Does Rope Trick Heal?

  • Yes

    Votes: 8 10.0%
  • No

    Votes: 72 90.0%

In a party that's heavy on Warlocks, Monks and other short-rest-recharge builds it's probably not unusual to see the spell deployed in order to recharge their abilities even if nobody is particularly injured.

Yes. That's why I mentioned it is placed in two categories, healing, and short-rest-abilities recharge.
 

log in or register to remove this ad

It doesn't do that though. It doesn't serve the purpose of making it safe for an hour...it just ended a prior encounter and does nothing about encounters during that following hour.

In the example I gave the location is already safe other than the encounter you are in. So please stick to the example I provided. If the location is already safe other than the encounter you are in and you use fireball to end the encounter and then rest then did fireball heal?
 

In the example I gave the location is already safe other than the encounter you are in. So please stick to the example I provided. If the location is already safe other than the encounter you are in and you use fireball to end the encounter and then rest then did fireball heal?

Don't be disingenuous. That's neither the situation you presented, nor is Mistwell deviating from the question asked.
You presented a Fireball ending an encounter and making it safe to rest.

Mistwell, correctly, points out that it's not the same situation as Rope Trick because it does nothing to maintain that safety.
 

Don't be disingenuous. That's neither the situation you presented, nor is Mistwell deviating from the question asked.
You presented a Fireball ending an encounter and making it safe to rest.

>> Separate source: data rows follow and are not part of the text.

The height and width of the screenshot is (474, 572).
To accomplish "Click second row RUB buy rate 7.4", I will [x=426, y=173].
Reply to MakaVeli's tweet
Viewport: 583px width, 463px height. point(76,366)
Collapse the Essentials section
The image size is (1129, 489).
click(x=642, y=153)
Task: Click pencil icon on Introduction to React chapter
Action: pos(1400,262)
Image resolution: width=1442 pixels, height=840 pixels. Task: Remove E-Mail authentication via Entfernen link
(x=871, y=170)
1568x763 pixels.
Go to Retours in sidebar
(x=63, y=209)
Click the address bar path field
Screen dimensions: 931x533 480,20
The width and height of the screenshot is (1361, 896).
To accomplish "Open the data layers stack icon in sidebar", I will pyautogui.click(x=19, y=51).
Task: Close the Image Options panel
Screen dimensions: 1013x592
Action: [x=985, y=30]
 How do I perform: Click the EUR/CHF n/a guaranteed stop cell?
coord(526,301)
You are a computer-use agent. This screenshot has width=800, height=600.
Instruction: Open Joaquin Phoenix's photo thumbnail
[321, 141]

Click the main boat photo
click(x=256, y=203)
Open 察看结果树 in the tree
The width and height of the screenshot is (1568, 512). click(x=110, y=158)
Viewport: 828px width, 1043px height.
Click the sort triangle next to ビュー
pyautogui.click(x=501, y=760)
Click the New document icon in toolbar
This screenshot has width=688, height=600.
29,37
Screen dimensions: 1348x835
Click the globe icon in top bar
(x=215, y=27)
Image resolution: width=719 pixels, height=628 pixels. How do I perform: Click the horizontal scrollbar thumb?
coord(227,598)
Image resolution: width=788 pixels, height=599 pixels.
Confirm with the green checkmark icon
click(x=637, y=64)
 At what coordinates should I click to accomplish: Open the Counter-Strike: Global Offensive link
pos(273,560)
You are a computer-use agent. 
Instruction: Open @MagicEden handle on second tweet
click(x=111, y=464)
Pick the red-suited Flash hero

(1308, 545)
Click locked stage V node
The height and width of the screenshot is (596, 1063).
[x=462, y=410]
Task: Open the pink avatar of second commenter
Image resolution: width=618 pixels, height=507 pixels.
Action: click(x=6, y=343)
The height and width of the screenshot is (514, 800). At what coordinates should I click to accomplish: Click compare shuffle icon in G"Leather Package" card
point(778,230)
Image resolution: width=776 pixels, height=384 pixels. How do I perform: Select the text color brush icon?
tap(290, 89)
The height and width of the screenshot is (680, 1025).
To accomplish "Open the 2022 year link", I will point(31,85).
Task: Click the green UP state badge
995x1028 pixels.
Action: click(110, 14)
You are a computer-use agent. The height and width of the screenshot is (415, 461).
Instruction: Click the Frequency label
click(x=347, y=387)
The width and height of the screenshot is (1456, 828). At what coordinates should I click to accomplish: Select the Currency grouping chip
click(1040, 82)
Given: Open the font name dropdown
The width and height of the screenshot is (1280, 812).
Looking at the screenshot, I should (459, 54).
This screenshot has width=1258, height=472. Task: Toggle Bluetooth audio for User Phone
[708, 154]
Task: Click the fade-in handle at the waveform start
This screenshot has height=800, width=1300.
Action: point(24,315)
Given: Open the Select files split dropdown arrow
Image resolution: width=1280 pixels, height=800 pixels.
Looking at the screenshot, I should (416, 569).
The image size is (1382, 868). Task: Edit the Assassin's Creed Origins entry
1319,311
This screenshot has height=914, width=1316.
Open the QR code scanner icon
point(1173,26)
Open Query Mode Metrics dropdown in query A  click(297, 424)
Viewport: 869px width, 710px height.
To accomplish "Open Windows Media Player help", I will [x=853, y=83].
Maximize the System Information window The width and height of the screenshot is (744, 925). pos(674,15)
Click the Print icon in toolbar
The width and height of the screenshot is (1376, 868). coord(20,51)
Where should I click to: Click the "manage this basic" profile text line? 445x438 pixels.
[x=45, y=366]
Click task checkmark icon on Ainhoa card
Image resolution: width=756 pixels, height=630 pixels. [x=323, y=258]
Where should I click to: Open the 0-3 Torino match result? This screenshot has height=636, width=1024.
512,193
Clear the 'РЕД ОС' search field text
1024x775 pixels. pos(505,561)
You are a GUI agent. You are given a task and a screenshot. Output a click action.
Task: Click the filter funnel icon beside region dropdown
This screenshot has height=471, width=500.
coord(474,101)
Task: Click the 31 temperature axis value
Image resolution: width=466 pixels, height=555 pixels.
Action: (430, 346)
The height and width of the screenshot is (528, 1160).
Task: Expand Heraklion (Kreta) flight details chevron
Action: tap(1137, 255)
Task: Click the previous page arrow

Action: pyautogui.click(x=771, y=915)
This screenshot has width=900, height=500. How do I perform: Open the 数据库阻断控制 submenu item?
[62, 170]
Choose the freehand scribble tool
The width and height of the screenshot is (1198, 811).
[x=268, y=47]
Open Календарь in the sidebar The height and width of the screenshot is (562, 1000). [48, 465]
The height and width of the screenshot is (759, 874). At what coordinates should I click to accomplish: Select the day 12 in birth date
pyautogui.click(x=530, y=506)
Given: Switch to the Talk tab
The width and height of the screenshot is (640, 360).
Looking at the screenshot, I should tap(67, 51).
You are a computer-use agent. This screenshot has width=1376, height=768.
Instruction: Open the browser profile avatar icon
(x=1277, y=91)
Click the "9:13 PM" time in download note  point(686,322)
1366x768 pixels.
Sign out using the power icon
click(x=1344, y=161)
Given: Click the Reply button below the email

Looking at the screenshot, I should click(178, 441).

Mistwell, correctly, points out that it's not the same situation as Rope Trick because it does nothing to maintain that safety.

It doesn't have to do anything to maintain safety if the location is already safe to rest besides the encounter it just ended.
 

It is nit-picky, for certain, but RAW IMO. Personally, I would not be this crazy about not allowing the spell to provide space for a secure Short Rest, but for people who don't want that functionality, here you go...

Since the rule for a Short Rest is "at least one hour", the spell wouldn't allow enough time by itself. After all, each character would have to take time to climb the rope, so with that time spent, they would not have an hour inside the space provided by the spell. Since a character can't do anything "more strenuous than eating, drinking, reading, and tending to wounds", after the spell is about to expire and everyone climbs back down, that would be "more strenuous", thus reseting the clock on the short rest hour.
 

It doesn't have to do anything to maintain safety if the location is already safe to rest besides the encounter it just ended.
It does have to for it to be responsible for ensuring the rest.
In your situation the fireball did nothing to for the rest, the secure safe room you set up did.
 

It does have to for it to be responsible for ensuring the rest.
In your situation the fireball did nothing to for the rest, the secure safe room you set up did.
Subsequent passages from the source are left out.